**Exercise requirements:**
Return the lines from the start of the items through the line containing "Action: coord(499,791)", that line included, as a JSON list of strings with one string per line, leaving out blank lines.

**Recorded information:**
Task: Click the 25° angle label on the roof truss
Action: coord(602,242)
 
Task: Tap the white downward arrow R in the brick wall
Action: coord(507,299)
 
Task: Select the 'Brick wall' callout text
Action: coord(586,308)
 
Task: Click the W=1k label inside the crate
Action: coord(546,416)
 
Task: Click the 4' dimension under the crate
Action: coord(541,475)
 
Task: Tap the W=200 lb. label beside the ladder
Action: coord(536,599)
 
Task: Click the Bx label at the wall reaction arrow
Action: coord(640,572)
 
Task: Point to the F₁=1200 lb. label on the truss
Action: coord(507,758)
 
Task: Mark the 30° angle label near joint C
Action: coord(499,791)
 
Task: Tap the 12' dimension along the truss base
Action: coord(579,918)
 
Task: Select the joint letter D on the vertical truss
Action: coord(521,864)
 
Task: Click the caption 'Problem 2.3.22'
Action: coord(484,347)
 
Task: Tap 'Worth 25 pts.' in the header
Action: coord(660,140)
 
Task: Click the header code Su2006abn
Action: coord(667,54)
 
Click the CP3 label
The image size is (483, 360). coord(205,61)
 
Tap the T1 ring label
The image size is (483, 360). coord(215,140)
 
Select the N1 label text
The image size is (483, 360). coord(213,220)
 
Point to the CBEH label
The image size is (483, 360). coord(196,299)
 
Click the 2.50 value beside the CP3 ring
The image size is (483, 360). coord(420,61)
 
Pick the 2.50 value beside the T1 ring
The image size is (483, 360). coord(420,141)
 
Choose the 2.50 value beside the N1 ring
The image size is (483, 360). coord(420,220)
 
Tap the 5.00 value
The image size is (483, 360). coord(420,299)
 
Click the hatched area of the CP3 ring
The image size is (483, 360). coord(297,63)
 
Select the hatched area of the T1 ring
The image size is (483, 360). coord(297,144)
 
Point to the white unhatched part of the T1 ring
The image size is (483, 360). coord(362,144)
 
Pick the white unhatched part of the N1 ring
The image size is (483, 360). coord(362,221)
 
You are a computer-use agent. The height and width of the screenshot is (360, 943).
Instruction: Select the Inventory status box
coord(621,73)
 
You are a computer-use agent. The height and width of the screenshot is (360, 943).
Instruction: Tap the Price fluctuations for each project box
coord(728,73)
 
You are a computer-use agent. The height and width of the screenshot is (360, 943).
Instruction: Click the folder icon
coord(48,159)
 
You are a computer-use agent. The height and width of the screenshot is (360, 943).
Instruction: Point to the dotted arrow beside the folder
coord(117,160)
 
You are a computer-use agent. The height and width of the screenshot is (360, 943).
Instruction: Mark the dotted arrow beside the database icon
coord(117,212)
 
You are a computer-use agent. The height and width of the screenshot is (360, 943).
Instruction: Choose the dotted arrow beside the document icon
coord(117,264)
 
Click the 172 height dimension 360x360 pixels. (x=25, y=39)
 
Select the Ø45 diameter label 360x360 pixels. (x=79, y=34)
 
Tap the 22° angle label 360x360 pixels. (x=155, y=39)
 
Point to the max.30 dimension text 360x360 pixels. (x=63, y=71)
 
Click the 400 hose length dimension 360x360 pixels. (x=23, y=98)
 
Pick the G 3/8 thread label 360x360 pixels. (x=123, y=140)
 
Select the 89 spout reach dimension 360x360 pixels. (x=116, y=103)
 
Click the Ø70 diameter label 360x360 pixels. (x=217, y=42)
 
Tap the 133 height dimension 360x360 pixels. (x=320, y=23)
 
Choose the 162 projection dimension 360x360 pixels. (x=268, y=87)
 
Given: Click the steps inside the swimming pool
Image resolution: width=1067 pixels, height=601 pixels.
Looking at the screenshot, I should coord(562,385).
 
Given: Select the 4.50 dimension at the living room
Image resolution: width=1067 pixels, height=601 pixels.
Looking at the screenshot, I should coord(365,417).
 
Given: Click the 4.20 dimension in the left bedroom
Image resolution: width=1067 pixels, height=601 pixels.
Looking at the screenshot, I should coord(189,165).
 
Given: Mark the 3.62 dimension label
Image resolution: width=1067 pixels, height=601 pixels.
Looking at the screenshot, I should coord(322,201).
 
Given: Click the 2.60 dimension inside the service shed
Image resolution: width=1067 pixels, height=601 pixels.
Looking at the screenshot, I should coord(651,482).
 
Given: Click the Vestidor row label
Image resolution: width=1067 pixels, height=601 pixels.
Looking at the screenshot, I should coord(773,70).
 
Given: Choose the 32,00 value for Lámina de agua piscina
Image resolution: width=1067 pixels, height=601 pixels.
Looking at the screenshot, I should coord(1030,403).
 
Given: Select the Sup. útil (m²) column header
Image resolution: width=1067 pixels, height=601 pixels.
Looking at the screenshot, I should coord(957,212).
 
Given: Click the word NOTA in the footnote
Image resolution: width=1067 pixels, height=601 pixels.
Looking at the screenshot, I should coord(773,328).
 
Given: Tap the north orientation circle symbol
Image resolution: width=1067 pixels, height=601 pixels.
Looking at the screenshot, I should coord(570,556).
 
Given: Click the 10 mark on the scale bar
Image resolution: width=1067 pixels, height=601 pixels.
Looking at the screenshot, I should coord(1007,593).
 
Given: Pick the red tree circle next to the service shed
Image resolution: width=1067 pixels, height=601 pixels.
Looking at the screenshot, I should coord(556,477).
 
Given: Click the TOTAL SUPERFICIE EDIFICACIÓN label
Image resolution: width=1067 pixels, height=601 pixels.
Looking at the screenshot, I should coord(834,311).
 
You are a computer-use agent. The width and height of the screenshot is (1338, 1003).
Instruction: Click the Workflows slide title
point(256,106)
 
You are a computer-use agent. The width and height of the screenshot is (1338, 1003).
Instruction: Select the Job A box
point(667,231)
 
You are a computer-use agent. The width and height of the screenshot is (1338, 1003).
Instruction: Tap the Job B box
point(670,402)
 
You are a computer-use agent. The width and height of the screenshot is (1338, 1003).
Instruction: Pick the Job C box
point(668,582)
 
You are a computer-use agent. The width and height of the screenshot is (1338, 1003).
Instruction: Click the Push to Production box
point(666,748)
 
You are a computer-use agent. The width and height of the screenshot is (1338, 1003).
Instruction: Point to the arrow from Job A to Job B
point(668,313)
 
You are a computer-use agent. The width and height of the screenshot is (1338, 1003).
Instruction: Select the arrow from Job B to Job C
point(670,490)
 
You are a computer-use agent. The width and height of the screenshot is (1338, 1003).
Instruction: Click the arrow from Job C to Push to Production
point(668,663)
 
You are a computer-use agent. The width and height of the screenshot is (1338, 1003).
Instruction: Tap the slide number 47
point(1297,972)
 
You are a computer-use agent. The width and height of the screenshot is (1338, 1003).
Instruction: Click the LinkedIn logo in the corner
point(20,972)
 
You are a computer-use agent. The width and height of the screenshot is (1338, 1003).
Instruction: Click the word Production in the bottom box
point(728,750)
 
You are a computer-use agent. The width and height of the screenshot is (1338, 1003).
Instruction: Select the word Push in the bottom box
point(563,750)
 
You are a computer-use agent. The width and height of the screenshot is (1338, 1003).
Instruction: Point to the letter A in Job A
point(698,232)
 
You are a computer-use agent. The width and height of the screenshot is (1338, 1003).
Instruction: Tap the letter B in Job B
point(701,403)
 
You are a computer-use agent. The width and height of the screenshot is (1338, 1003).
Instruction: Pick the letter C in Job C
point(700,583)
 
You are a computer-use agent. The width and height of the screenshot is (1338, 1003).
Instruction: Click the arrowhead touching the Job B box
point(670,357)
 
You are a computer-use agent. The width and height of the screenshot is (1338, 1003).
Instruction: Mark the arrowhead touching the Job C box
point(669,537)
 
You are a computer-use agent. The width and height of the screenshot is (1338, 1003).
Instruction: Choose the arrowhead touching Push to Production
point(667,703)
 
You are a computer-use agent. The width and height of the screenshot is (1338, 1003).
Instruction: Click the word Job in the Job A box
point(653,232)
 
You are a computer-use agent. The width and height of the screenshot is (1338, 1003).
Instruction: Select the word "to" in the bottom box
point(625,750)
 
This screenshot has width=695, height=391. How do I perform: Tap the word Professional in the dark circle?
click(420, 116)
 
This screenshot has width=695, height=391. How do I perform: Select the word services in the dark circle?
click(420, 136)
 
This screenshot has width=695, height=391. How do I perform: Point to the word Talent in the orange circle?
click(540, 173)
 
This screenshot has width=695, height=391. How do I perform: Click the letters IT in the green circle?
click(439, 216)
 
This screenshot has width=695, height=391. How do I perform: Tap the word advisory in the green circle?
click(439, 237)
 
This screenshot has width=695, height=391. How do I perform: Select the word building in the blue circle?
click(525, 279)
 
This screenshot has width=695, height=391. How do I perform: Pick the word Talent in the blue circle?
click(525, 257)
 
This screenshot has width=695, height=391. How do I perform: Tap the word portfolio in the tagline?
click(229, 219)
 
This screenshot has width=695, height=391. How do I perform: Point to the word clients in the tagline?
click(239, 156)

**Solved exercise:**
[
  "Task: Click the 25° angle label on the roof truss",
  "Action: coord(602,242)",
  "Task: Tap the white downward arrow R in the brick wall",
  "Action: coord(507,299)",
  "Task: Select the 'Brick wall' callout text",
  "Action: coord(586,308)",
  "Task: Click the W=1k label inside the crate",
  "Action: coord(546,416)",
  "Task: Click the 4' dimension under the crate",
  "Action: coord(541,475)",
  "Task: Tap the W=200 lb. label beside the ladder",
  "Action: coord(536,599)",
  "Task: Click the Bx label at the wall reaction arrow",
  "Action: coord(640,572)",
  "Task: Point to the F₁=1200 lb. label on the truss",
  "Action: coord(507,758)",
  "Task: Mark the 30° angle label near joint C",
  "Action: coord(499,791)"
]